Despite the progress in functional imaging, inconsistencies in study design, outcome measures, and imaging paradigms limit the comparability of existing findings. Future research should prioritize standardized imaging protocols, stratification by limb type (upper vs lower extremity), and control for key confounders such as prosthesis use, time since amputation, handedness, and pre-amputation pain history. Longitudinal studies with larger and more diverse populations will be essential to clarify causal mechanisms and support personalized therapeutic approaches. In addition, the inclusion of control groups in future studies would allow for direct comparison, thereby enhancing the interpretability and robustness of the results.

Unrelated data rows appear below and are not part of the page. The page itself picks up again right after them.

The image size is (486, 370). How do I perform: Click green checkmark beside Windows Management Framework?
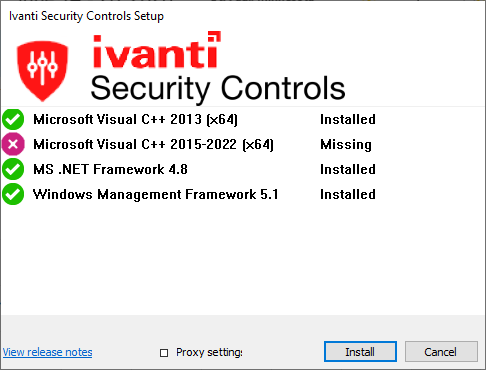click(x=13, y=194)
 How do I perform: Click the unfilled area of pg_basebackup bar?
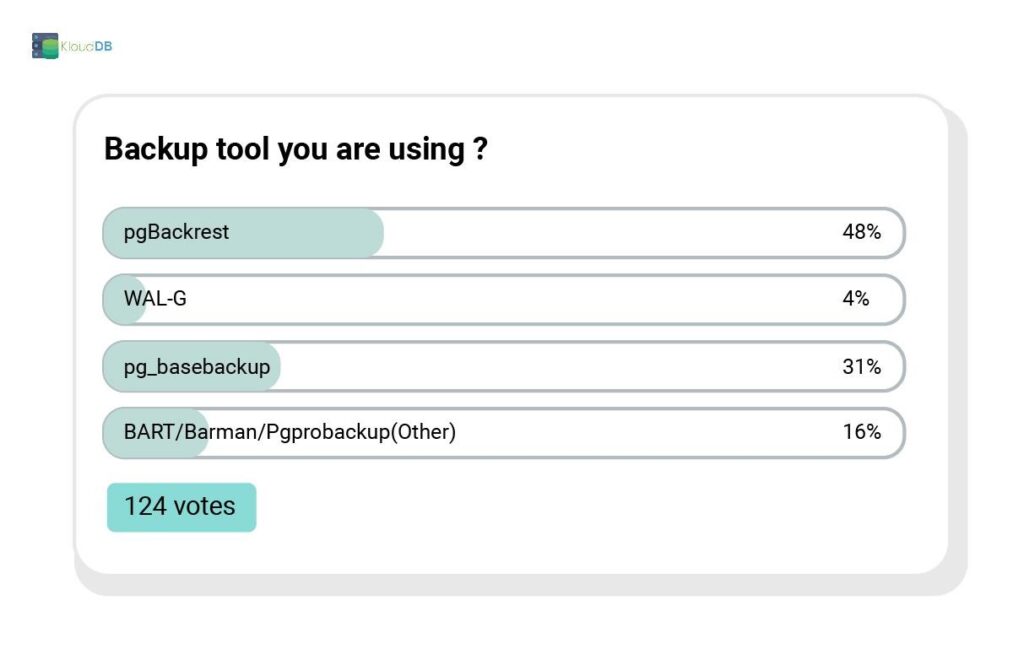[x=550, y=366]
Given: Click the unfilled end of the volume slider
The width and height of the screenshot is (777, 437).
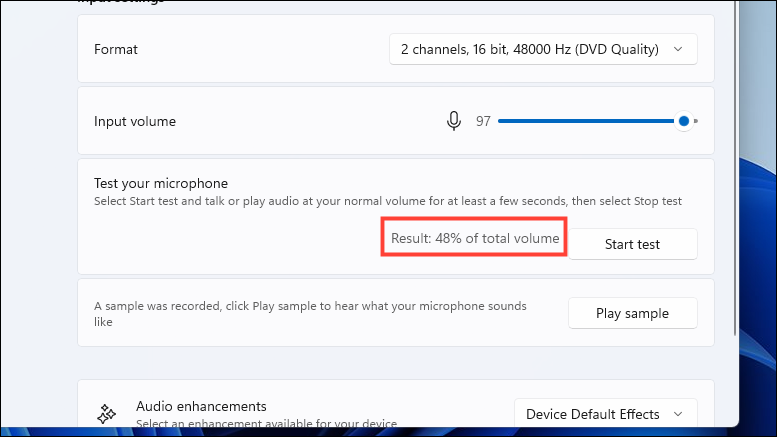Looking at the screenshot, I should click(695, 121).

Neuroimaging continues to offer a valuable insight into the central mechanisms underlying PLP and has the potential to guide more targeted and effective treatments as evidence accumulates.
Acknowledgments
We thank Dr. Hedaia Alquatani (HA) and Dr. Eddy Lincango (EL) for helping in the screening of articles and risk of bias assessment. ChatGPT-4 (OpenAI) was used to edit and refine the manuscript text. The authors reviewed and approved all content.
Funding
This research received no external funding.
Disclosure
The authors report no conflicts of interest in this work.